**Work item:**
Once you have read the data below, set it all down again exactly.

[Recorded data]
------------------------------------

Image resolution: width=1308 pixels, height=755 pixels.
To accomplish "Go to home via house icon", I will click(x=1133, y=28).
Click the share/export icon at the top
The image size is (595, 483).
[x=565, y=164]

------------------------------------

**Answer to the exercise:**
Image resolution: width=1308 pixels, height=755 pixels.
To accomplish "Go to home via house icon", I will click(x=1133, y=28).
Click the share/export icon at the top
The image size is (595, 483).
[x=565, y=164]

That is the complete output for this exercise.